L’humeur et les modes actuelles nous montrent que les rapports humains tendent à s’aseptiser. En effet, on masque nos odeurs corporelles, on se parle de plus en plus à travers une vitre ( essayez de trouver un guichet où perdure un contact simple et chaleureux entre deux personnes), on épure au maximum ce qui reste nos critères d’appartenance ethniques ! Savez-vous que la mode influe également sur les comportements. Ainsi, les poils n’ont pas toujours été les ennemis jurés de la féminité.

Il serait donc bien mal venu de se lancer dans un programme d’épilation définitive si la tendance s’inverse l’année prochaine avec un retour en force du poil ! On peut raisonnablement se dire que ce petit bout de rien de quelques millimètres ne présente qu’un risque de disgrace esthétique. En effet, leur rôle de régulateur de chaleur serait plutôt un atout. De plus, ils peuvent être le reflet de nos affects (avoir les poils qui se dressent, avoir la chair de poule). Alors, devons-nous céder à l’appel du rasoir ou de la cire et surtout pourquoi et pour qui ?!!
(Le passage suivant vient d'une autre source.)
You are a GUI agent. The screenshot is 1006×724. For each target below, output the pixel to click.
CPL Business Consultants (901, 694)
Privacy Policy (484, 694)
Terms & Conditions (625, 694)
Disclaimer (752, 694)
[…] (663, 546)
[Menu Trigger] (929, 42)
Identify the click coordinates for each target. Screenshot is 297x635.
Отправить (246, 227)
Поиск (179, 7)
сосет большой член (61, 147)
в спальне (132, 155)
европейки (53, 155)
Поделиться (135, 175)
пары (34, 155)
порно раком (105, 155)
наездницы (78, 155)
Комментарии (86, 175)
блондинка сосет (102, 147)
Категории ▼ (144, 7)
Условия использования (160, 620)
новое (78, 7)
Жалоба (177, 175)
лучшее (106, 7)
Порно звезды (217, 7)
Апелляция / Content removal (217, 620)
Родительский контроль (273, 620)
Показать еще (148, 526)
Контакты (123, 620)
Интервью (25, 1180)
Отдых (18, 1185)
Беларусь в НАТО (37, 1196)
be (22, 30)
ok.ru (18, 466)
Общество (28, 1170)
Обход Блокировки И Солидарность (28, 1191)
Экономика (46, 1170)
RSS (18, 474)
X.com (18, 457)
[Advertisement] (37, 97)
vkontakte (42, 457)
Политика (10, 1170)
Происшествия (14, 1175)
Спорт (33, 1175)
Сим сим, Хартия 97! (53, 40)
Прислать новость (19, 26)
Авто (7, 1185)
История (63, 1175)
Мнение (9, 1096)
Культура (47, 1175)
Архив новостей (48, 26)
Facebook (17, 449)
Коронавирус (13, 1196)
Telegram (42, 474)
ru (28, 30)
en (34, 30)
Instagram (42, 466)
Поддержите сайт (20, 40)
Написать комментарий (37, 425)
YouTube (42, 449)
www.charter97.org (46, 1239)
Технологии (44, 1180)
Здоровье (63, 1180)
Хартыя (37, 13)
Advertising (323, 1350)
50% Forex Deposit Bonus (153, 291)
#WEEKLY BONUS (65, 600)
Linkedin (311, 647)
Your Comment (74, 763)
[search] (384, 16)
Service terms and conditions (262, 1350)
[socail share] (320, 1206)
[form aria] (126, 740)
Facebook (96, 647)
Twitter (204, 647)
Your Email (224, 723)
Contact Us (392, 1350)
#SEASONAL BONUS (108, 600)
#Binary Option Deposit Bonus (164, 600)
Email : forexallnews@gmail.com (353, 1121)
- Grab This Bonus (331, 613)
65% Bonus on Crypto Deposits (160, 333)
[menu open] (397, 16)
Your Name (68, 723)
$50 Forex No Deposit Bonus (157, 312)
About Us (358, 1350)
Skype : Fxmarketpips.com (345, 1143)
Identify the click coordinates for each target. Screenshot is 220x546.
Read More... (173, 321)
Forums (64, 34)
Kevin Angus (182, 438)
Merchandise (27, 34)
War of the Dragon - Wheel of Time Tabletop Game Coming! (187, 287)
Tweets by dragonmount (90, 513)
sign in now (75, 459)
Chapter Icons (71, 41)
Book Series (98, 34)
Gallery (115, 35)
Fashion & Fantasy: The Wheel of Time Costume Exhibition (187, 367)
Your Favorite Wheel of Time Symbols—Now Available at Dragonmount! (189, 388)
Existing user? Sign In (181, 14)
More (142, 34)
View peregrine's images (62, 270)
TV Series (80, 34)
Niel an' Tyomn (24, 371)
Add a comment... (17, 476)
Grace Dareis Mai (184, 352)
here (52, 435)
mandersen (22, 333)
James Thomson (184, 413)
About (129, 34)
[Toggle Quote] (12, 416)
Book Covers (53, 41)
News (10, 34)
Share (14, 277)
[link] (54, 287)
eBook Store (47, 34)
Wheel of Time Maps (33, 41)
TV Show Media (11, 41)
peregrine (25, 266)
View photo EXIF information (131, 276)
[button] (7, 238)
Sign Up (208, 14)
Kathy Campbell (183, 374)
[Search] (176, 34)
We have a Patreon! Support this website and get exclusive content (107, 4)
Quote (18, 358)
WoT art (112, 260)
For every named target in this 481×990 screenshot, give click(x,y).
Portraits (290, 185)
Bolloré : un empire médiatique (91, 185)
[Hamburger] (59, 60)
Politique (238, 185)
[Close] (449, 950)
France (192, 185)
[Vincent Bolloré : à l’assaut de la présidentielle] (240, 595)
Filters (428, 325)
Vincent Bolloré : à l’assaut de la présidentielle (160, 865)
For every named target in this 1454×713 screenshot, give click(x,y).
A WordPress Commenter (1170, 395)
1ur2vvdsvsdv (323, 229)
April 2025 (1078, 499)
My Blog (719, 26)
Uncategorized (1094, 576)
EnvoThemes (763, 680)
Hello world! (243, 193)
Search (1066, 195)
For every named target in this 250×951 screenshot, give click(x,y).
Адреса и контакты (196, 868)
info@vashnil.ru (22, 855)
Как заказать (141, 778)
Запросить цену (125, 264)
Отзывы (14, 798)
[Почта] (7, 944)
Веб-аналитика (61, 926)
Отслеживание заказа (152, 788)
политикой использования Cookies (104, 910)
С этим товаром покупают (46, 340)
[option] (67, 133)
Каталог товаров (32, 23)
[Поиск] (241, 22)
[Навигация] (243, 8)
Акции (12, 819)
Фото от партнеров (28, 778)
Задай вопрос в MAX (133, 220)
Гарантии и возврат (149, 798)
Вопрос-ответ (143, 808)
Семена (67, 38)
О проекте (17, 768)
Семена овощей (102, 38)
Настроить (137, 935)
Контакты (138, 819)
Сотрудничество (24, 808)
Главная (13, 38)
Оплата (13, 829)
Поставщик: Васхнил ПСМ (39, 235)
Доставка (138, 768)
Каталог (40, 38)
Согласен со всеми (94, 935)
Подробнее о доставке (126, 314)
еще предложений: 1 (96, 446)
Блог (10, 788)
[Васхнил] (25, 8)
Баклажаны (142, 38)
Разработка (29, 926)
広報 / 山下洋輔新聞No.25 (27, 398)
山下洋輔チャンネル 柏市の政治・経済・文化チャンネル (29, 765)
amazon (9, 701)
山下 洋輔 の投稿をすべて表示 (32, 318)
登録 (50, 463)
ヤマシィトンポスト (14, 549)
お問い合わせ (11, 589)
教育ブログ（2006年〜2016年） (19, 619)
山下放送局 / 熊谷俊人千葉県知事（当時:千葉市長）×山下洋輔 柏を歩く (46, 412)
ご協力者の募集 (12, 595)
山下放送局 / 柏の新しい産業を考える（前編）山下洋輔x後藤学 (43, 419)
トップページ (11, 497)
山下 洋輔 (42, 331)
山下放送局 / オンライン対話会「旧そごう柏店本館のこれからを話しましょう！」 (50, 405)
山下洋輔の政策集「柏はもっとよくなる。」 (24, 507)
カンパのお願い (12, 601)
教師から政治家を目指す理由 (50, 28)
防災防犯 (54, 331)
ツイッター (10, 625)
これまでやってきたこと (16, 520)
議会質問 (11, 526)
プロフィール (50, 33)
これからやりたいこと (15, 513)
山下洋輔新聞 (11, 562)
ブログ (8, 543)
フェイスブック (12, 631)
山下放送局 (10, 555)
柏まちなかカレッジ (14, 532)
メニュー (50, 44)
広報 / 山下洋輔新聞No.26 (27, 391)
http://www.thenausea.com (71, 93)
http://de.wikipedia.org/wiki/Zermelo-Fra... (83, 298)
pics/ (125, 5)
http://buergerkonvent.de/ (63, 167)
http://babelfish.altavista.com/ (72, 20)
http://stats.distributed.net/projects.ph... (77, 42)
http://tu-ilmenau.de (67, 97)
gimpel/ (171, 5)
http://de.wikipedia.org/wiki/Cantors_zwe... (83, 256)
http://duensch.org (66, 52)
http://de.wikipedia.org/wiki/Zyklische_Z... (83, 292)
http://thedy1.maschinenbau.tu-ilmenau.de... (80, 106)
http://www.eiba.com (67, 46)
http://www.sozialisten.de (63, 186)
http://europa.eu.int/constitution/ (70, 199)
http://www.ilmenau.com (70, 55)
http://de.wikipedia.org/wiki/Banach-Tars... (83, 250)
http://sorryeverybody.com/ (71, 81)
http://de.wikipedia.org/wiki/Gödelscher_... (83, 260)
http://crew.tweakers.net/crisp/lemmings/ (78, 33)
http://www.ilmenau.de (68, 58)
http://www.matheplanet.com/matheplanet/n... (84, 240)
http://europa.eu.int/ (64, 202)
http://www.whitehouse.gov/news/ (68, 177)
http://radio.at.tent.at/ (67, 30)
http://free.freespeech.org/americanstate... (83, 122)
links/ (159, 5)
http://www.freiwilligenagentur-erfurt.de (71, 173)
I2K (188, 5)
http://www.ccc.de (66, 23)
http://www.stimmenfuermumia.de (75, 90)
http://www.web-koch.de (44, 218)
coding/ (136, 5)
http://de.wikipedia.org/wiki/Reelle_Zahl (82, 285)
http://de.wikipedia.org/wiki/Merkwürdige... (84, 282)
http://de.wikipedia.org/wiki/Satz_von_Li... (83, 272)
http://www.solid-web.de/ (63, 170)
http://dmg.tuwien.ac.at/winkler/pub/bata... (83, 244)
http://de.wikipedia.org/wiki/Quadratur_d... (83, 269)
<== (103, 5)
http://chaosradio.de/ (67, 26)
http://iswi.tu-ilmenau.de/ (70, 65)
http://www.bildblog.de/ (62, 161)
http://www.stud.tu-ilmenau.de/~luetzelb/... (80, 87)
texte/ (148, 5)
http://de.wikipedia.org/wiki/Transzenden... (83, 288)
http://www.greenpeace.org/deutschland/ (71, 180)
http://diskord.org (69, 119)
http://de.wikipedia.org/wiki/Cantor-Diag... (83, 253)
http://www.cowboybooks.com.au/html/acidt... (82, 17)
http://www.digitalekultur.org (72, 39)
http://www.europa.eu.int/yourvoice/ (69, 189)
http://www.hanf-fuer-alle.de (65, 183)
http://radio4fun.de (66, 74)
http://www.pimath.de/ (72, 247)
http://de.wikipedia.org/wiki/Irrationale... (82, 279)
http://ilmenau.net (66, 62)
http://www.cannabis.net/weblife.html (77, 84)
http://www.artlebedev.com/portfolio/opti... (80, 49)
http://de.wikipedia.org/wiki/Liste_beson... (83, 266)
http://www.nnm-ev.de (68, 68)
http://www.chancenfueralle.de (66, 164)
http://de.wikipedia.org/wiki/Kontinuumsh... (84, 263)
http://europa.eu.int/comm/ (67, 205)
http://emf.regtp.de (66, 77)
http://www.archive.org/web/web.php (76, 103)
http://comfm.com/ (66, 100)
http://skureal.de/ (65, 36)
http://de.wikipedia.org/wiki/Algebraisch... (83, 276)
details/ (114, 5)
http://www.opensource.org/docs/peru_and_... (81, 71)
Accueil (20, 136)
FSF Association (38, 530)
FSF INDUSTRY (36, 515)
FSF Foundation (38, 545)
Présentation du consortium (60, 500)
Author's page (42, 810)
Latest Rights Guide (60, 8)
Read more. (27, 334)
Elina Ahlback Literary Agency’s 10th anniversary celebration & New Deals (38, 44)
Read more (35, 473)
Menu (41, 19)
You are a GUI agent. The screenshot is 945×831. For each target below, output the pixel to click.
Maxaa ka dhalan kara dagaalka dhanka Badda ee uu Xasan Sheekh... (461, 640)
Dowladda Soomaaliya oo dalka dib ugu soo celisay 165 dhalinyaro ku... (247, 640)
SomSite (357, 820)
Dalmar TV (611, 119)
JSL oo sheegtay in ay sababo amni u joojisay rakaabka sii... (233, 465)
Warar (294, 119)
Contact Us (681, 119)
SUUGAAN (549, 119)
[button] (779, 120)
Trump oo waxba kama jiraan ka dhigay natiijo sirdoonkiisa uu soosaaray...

Il est important de distinguer ce qu’il en est de notre propre satisfaction et le regard d’autrui. Donc, si l’on veut s’épiler :

- parce que l’on se sent plus légère sans ( ah non, ça, ça ne marche pas),
- parce qu’on se sent plus douce (quoique, il suffit de tester les jambes poilues et vierges d’épilation de notre boyfriend pour se convaincre qu’un poil long est plutôt agréable au contact)
- alors uniquement parce que ça fait plus net au regard, pourquoi pas, tant qu’il s’agit essentiellement de nos propres yeux que l’on veut satisfaire. Car si l’on se lance dans ce cycle infernal juste pour plaire à quelqu’un ou encore pour rentrer dans une norme, il y a de gros risques que cela devienne un véritable supplice. Si on se penche sur les sondages, les 2/3 de nos amis de la gent masculine nous préfèrent au naturel plutôt que complètement transformées par les modes minimalistes actuelles ! N’oublions pas (et je suis sûre que vous trouverez cela absurde) que les demoiselles du début de siècle dernier étaient coincées toute la journée dans des corsets archi-serrés, affinant la taille certes mais en contrepartie d’atroces souffrances ... Alors attention, sachons ne pas verser dans la démesure et soyons suffisamment respectueuses de nous-mêmes pour ne pas nous faire subir n’importe quelle torture !

- donc pour être bien dans notre peau, nous avons besoin d’être satisfaites de l’image que nous renvoie notre miroir. Il ne faut pas à tout prix souffrir, il faut juste entretenir et mettre en valeur ses atouts et décider fermement que se faire une beauté doit rester une partie de plaisir.

Alors en cette période de beaux jours à venir, pensons à notre bien-être avec ou sans poils car quoi qu’il en soit, nous sommes belles aussi (et souvent surtout) au naturel.